Gig carts are constructed with the driver's seat sitting higher than the level of the shafts.[1] Traditionally, a gig is more formal[2] than a village cart or a meadowbrook cart, and more comfortable, usually being sprung.[3] A light gig can be used for carriage racing. OED gives the date of first known reference to a horse-drawn gig as 1791, and they were ubiquitous by the early 1800s.[4] There are several types of gig,[5][6][7] including:[8]

  • calesín: small, one-horse, hooded, a seat behind for the driver, used in the Philippines; diminutive of Spanish calesa
  • stanhope: typically having a high seat and closed back; named after Fitzroy Stanhope, a British clergyman who died in 1864.
  • stick gig: lightweight, two-wheeled, for one person
  • Tilbury (carriage), lightweight, two-wheeled,
  • whiskey or whisky: small body that resembles a chair, suspended on leather braces attached to springs

Gigs travelling at night would normally carry two oil lamps with thick glass, known as gig-lamps. This caused the formerly common slang word "giglamps" for "spectacles".

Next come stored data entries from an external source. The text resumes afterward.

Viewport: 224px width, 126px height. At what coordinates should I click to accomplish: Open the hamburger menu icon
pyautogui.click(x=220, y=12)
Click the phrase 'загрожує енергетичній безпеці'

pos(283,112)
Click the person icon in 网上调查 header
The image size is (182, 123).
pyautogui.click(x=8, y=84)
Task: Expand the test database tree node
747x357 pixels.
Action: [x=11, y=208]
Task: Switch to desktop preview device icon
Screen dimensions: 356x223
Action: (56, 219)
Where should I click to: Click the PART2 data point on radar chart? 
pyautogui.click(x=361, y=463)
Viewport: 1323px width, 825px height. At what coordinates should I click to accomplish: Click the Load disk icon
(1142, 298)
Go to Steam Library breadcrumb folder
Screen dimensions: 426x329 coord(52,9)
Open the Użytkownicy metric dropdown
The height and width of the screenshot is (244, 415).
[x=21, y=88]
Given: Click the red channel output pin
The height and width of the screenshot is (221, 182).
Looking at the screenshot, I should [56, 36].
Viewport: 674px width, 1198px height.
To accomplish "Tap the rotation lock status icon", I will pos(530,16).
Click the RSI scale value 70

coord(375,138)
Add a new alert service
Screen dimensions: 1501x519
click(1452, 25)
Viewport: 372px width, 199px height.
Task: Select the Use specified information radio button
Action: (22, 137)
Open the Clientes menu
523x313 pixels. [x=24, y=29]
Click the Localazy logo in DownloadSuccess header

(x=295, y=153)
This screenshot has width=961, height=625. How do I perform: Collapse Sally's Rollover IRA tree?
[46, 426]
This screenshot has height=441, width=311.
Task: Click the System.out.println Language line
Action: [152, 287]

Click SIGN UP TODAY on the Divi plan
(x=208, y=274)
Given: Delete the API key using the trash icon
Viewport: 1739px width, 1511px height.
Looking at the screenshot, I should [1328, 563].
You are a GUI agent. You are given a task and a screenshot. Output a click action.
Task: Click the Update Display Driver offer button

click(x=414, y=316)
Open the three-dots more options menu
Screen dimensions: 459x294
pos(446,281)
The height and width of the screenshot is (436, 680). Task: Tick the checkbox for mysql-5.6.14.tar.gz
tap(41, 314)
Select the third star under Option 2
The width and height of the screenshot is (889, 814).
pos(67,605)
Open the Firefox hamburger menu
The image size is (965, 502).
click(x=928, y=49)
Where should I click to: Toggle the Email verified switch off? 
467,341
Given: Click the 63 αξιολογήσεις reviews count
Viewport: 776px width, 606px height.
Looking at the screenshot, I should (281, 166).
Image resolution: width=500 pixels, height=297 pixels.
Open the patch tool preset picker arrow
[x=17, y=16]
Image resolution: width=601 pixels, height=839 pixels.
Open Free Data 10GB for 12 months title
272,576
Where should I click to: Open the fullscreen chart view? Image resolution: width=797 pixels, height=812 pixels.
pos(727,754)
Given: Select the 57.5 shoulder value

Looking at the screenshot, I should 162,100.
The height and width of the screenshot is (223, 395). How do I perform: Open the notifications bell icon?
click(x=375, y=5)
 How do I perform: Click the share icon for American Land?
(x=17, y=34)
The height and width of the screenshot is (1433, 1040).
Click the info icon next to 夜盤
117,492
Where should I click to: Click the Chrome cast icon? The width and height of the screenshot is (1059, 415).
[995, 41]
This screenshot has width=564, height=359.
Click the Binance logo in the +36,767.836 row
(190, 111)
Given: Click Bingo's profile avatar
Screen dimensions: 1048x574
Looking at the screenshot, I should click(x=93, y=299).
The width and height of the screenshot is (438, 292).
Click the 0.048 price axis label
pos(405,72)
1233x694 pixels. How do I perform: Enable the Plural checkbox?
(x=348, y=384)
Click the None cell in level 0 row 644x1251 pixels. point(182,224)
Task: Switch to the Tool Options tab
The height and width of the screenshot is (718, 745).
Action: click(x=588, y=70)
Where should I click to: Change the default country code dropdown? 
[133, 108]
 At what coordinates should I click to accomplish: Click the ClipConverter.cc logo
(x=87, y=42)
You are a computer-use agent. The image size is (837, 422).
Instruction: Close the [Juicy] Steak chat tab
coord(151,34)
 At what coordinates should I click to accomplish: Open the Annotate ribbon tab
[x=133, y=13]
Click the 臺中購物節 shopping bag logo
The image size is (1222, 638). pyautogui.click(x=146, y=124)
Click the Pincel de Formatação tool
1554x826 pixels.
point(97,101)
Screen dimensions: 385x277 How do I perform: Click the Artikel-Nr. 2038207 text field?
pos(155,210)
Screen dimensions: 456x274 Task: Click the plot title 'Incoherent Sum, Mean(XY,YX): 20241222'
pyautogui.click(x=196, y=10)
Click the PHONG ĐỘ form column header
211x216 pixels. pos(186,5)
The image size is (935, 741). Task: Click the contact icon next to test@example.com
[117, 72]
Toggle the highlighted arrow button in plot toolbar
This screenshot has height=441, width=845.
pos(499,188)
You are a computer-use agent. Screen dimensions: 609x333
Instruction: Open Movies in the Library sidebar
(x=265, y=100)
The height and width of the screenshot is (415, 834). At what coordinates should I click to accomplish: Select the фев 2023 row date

The meaning of the term 'gig' is transferred from the deprecatory term for a 'flighty girl' and subsequently indicates anything which whirls, or is dangerous or unpredictable.[9] Contemporary literature frequently recounted romantic tales of spills and hairbreadth scrapes from these vehicles, but is equally fulsome on the fearful thrill experienced in driving them.[10]

References

  1. ^ Felton, W. (1796). A Treatise on Carriages: Comprehending Coaches, Chariots, Phaetons, Curricles, Gigs, Whiskies... Together with Their Proper Harness. In which the Fair Prices of Every Article are Accurately Stated (Vol. 2). Debrett.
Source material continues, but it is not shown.